▶ [Text extract]
** start **
Study On Craigslist Shutting 'Erotic Services' Shows SESTA May Hurt Those It Purports To Help
from the good-intentions-do-not-make-good-policy dept
The last two posts I wrote about SESTA discussed how, if it passes, it will result in collateral damage to the important speech interests Section 230 is intended to protect. This post discusses how it will also result in collateral damage to the important interests that SESTA itself is intended to protect: those of vulnerable sex workers.
Concerns about how SESTA would affect them are not new: several anti-trafficking advocacy groups and experts have already spoken out about how SESTA, far from ameliorating the risk of sexual exploitation, will only exacerbate the risk of it in no small part because it disables one of the best tools for fighting it: the Internet platforms themselves:
[Using the vilified Backpage as an example, in as much as] Backpage acts as a channel for traffickers, it also acts as a point of connection between victims and law enforcement, family, good samaritans, and NGOs. Countless news reports and court documents bear out this connection. A quick perusal of news stories shows that last month, a mother found and recovered her daughter thanks to information in an ad on Backpage; a brother found his sister the same way; and a family alerted police to a missing girl on Backpage, leading to her recovery. As I have written elsewhere, NGOs routinely comb the website to find victims. Nicholas Kristof of the New York Times famously “pulled out [his] laptop, opened up Backpage and quickly found seminude advertisements for [a victim], who turned out to be in a hotel room with an armed pimp,” all from the victim’s family’s living room. He emailed the link to law enforcement, which staged a raid and recovered the victim.
And now there is yet more data confirming what these
The September 2017 study, authored by West Virginia University and Baylor University economics and information systems experts, analyzes rates of female homicides in various cities before and after Craigslist opened an erotic services section on its website. The authors found a shocking 17 percent decrease in homicides with female victims after Craigslist erotic services were introduced.
The reasons for these numbers aren't entirely clear, but there does seem to be a direct correlation in the safety to sex workers when, thanks to the availability of online platforms, they can "move indoors."
** end **
▶ [Given information]
** start **
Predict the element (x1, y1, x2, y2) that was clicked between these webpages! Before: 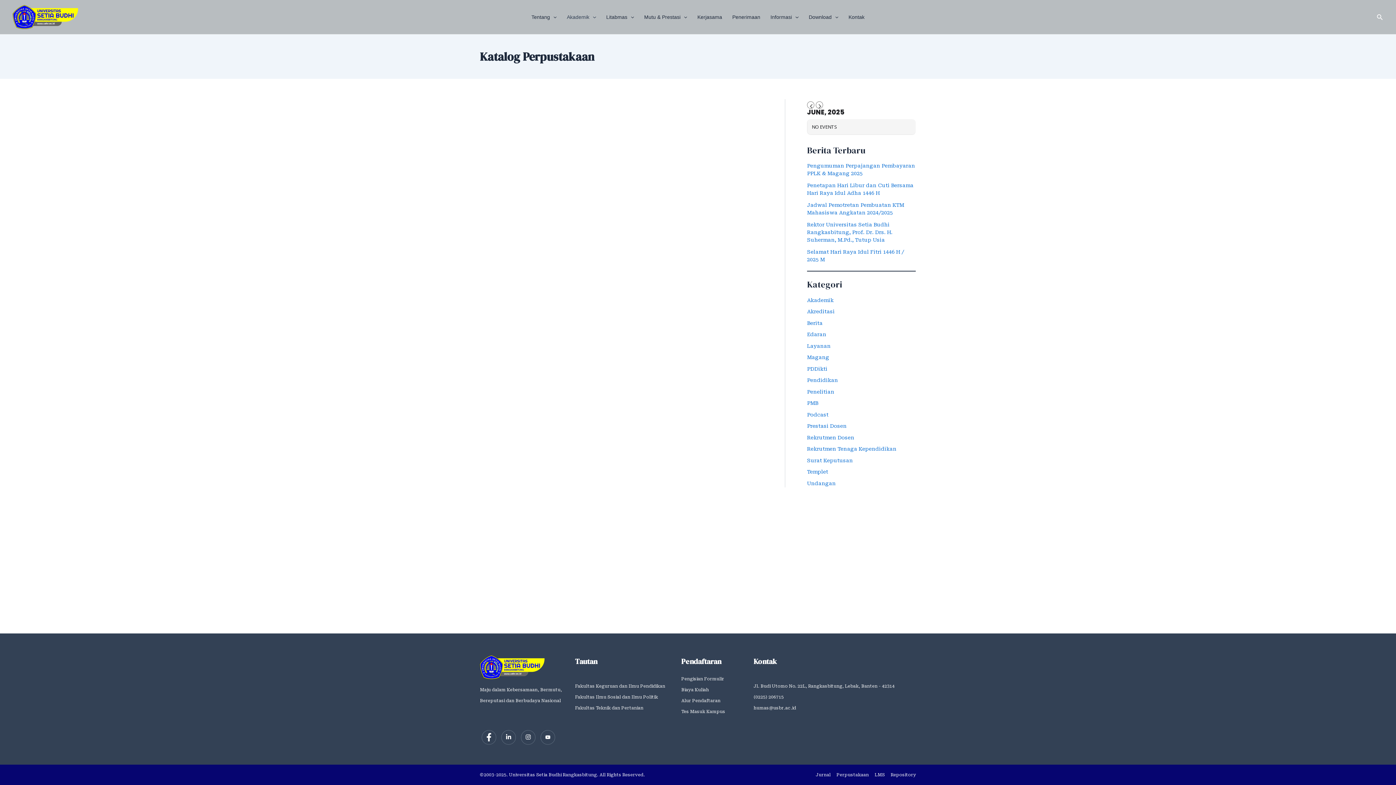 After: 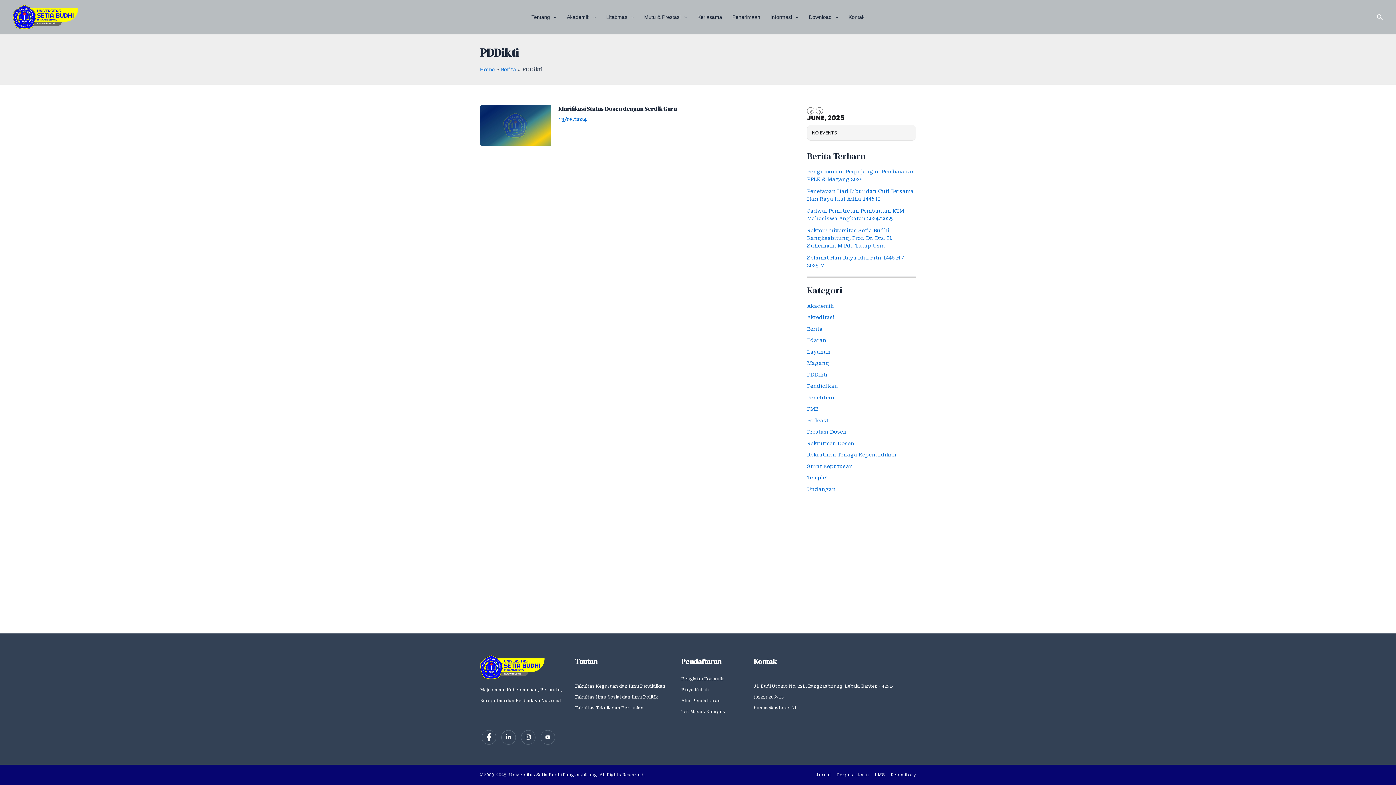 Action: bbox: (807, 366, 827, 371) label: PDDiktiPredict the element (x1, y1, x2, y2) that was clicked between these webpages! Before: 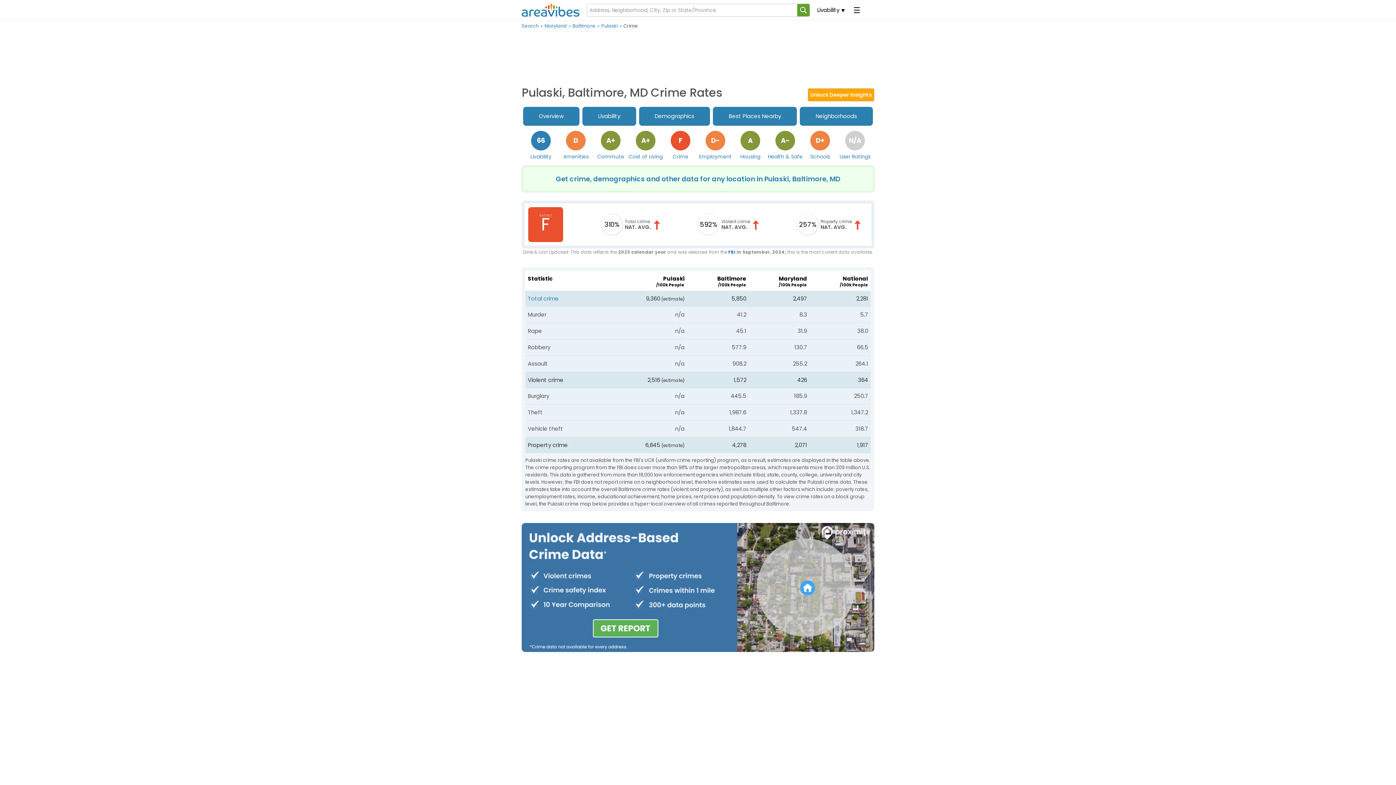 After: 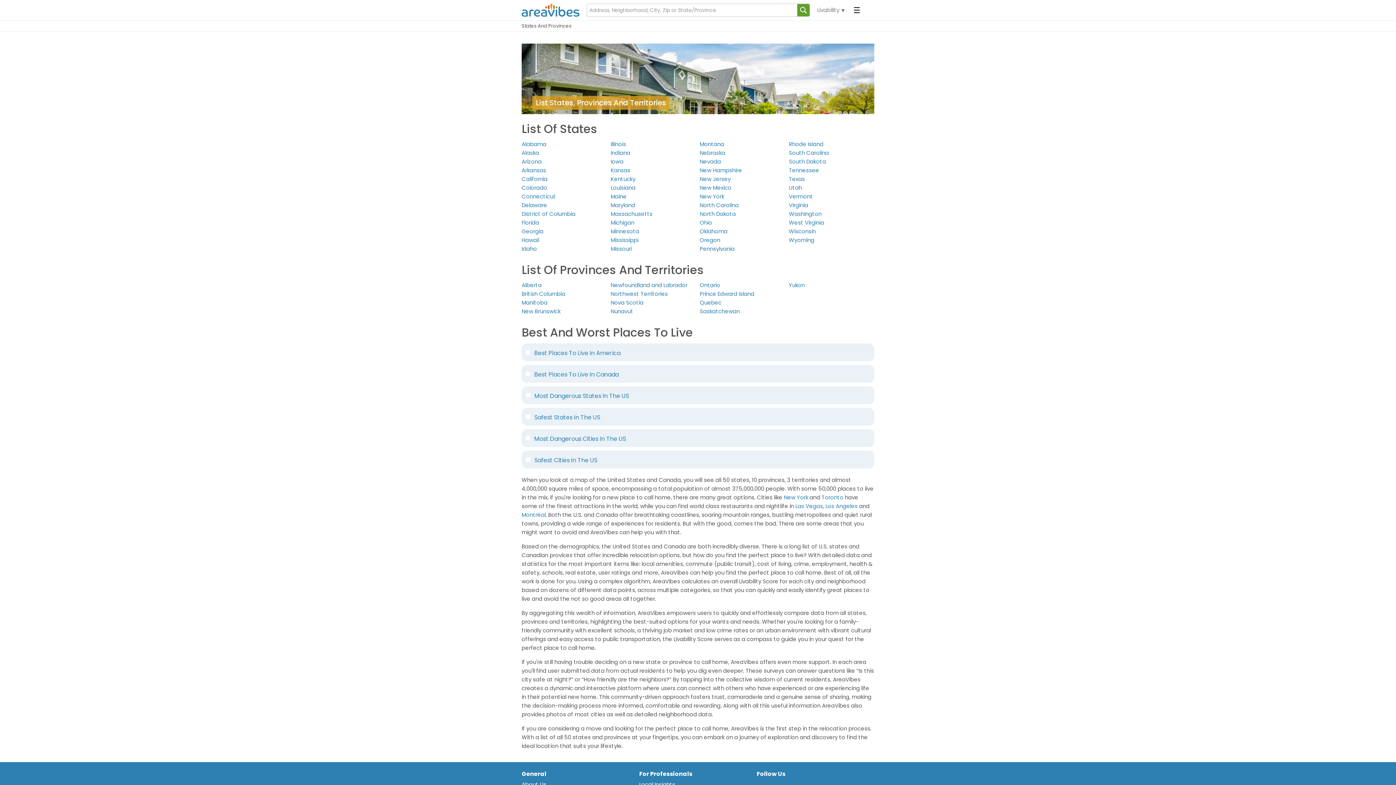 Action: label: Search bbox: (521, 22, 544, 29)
** end **
▶ [Set of tasks]
a – Update the SESTA article by writing out everything from "Study On Craigslist" down to "vulnerable sex workers.", with "collateral damage" changed to "unintended harm".
b – Write what comes next in the SESTA article, picking up after its last sentence.

▶ [The answers]
a –
Study On Craigslist Shutting 'Erotic Services' Shows SESTA May Hurt Those It Purports To Help
from the good-intentions-do-not-make-good-policy dept
The last two posts I wrote about SESTA discussed how, if it passes, it will result in unintended harm to the important speech interests Section 230 is intended to protect. This post discusses how it will also result in unintended harm to the important interests that SESTA itself is intended to protect: those of vulnerable sex workers.

b –
Once sex workers move indoors, they are much safer for a number of reasons, Cunningham said. When you’re indoors, “you can screen your clients more efficiently. When you’re soliciting a client on the street, there is no real screening opportunity. The sex worker just has to make the split second decision. She relies on very limited and complete information about the client’s identity and purposes. Whereas when a sex worker solicits indoors through digital means, she has Google, she has a lot of correspondence, she can ask a lot of questions. It’s not perfect screening, but it’s better.”
The push for SESTA seems to be predicated on the unrealistic notion that all we need to do to end sex trafficking is end the ability of sex services to use online platforms. But evidence suggests that removing the "indoor" option that the Internet affords doesn't actually end sex work; it simply moves it to the outdoors, where it is vastly less safe.
In 2014, Monroe was a trafficking victim in California. She found her clients by advertising on SFRedbook, the free online erotic services website. One day, she logged into the site and discovered that federal authorities had taken it down. Law enforcement hoped that closing the site would reduce trafficking, but it didn’t help Monroe. When she told her pimp SFRedbook was gone, he shrugged. Then he told her that she would just have to work outdoors from then on.
“When they closed down Redbook, they pushed me to the street,” Monroe told ThinkProgress. “We had a set limit we had to make a day, which was more people, cheaper dates, and if you didn’t bring that home, it was ugly.” Monroe, who asked that her last name be withheld for privacy reasons, had been working through Redbook in hotel rooms almost without incident, but working outdoors was much less safe.
“I got raped and robbed a couple of times,” she said. “You’re in people’s cars, which means nobody can hear you if you get robbed or beaten up.”
A recurrent theme here on Techdirt is that, as with any technology policy, no matter how well-intentioned it is, whether or not it is a good policy depends on its unintended consequences. Not only do we need to worry about how a policy affects other worthwhile interests, but it also needs to consider how it affects the interest it seeks to vindicate. And in this case SESTA stands to harm the very people it ostensibly seeks to help.
Does that mean Congress should do nothing to address sex trafficking? Of course not, and it is considering many more options that more directly address the serious harms that arise from sex trafficking. Even Section 230 as it currently exists does not prevent the government from going after platforms if they directly aid it. But all too often regulators like to take shortcuts and target platforms simply because bad people may be using them in bad ways. It's a temptation that needs to be resisted for many reasons, but not the least of which is that doing so may enable bad people to behave even worse.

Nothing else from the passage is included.